--- START DATA FOR THIS TASK ---

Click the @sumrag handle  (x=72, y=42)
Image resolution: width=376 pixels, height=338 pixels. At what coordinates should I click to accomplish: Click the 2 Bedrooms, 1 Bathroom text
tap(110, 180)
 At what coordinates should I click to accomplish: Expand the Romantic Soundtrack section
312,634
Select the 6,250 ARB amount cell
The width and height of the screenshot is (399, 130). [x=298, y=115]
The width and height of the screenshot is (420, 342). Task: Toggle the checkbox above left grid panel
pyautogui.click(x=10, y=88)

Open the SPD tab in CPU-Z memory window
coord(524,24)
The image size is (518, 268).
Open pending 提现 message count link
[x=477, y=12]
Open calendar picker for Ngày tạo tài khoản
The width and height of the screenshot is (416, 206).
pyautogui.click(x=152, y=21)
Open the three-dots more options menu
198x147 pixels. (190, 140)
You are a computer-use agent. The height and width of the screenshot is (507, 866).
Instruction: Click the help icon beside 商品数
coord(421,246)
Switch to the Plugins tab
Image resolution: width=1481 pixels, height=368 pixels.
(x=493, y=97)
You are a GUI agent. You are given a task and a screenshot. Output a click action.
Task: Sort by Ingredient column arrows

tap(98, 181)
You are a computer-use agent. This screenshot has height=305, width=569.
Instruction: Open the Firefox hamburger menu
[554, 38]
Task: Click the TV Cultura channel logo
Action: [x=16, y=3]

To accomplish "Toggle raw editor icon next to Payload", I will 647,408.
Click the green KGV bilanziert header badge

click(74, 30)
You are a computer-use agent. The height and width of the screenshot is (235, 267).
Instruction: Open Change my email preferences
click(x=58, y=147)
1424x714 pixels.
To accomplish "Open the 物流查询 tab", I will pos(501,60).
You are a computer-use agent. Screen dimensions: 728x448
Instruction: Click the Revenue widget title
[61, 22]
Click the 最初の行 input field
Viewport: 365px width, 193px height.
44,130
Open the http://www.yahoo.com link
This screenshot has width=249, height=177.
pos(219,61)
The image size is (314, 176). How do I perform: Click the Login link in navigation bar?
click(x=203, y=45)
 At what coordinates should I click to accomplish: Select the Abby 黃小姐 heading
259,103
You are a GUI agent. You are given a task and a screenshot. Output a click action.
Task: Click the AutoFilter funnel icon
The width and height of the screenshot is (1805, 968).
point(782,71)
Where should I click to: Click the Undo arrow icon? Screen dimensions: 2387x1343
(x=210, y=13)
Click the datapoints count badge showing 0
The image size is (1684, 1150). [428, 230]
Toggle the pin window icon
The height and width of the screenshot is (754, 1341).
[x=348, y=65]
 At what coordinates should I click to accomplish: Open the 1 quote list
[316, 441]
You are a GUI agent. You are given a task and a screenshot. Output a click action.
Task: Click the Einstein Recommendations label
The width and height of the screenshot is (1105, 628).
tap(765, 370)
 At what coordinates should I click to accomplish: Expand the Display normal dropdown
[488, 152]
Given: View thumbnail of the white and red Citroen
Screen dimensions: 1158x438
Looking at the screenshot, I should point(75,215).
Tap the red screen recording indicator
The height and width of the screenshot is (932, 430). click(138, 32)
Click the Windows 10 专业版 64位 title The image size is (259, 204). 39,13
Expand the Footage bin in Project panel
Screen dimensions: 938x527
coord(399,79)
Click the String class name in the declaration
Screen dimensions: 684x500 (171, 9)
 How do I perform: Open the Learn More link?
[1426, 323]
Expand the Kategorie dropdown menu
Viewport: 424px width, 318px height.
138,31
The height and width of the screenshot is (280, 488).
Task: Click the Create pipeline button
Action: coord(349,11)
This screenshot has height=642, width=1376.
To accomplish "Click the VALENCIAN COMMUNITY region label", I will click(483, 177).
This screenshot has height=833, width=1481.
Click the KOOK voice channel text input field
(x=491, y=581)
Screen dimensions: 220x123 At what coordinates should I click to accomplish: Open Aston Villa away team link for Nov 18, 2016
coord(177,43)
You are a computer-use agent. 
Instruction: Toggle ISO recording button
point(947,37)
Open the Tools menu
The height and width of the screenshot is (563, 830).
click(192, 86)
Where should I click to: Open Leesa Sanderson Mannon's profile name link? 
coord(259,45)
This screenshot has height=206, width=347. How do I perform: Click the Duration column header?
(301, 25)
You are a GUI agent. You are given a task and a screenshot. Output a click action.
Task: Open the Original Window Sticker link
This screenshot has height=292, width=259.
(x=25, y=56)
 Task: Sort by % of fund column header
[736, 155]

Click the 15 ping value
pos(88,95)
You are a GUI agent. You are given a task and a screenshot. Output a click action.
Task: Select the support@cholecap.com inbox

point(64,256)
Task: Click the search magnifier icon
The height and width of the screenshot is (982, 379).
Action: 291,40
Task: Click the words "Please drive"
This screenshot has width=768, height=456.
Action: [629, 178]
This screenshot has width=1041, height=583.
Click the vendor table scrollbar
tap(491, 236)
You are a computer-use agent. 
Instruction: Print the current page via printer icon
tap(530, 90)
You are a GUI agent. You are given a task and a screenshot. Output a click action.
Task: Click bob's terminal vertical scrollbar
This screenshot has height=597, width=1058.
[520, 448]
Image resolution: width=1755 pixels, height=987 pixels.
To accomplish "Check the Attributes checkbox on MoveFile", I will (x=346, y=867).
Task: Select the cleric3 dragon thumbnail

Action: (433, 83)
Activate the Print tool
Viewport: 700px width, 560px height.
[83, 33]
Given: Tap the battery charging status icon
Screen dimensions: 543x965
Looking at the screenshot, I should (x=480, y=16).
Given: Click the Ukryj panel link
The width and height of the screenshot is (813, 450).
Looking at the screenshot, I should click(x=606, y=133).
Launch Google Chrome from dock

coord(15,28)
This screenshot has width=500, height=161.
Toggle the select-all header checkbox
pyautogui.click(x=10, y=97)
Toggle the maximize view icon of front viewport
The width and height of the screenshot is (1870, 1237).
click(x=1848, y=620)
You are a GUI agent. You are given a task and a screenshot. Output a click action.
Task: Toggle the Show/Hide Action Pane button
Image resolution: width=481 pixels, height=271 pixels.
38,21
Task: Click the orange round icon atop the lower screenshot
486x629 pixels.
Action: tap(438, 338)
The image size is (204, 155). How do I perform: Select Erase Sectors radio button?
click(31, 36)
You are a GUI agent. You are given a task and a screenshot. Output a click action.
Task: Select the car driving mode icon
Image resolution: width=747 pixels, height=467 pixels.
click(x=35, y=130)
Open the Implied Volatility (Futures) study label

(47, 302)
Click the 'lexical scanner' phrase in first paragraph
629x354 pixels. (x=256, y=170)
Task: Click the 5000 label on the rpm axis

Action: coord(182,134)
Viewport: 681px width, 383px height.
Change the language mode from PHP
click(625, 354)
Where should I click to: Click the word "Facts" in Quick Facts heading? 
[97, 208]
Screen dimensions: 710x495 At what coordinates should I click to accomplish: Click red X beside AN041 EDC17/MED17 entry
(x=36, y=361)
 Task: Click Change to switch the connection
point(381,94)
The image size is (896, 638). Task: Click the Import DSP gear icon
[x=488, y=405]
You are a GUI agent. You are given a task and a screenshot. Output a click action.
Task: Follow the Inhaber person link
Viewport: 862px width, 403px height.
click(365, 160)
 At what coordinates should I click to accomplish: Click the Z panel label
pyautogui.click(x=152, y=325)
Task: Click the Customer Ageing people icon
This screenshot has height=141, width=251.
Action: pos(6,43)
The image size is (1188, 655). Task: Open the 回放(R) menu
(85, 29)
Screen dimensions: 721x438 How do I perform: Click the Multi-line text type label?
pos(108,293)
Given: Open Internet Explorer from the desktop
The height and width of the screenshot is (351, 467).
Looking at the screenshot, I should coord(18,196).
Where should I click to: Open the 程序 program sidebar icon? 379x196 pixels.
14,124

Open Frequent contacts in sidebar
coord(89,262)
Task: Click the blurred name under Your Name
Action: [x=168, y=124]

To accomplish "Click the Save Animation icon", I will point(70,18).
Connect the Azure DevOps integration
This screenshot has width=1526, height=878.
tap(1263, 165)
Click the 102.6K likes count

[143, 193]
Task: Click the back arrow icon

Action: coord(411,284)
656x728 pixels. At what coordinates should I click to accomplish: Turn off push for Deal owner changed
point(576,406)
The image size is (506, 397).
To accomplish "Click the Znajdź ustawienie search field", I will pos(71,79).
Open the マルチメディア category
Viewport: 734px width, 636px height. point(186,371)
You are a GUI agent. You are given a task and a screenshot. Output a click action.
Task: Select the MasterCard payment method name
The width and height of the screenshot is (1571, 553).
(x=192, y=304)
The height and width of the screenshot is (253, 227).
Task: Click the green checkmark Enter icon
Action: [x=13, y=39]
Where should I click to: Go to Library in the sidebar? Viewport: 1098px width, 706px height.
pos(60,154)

--- END DATA FOR THIS TASK ---

Copy the rows starting at the line containing "The image size is (896, 638)." and ending at the line containing "pos(108,293)", reproducing each one word for word.

The image size is (896, 638). Task: Click the Import DSP gear icon
[x=488, y=405]
You are a GUI agent. You are given a task and a screenshot. Output a click action.
Task: Follow the Inhaber person link
Viewport: 862px width, 403px height.
click(365, 160)
 At what coordinates should I click to accomplish: Click the Z panel label
pyautogui.click(x=152, y=325)
Task: Click the Customer Ageing people icon
This screenshot has height=141, width=251.
Action: pos(6,43)
The image size is (1188, 655). Task: Open the 回放(R) menu
(85, 29)
Screen dimensions: 721x438 How do I perform: Click the Multi-line text type label?
pos(108,293)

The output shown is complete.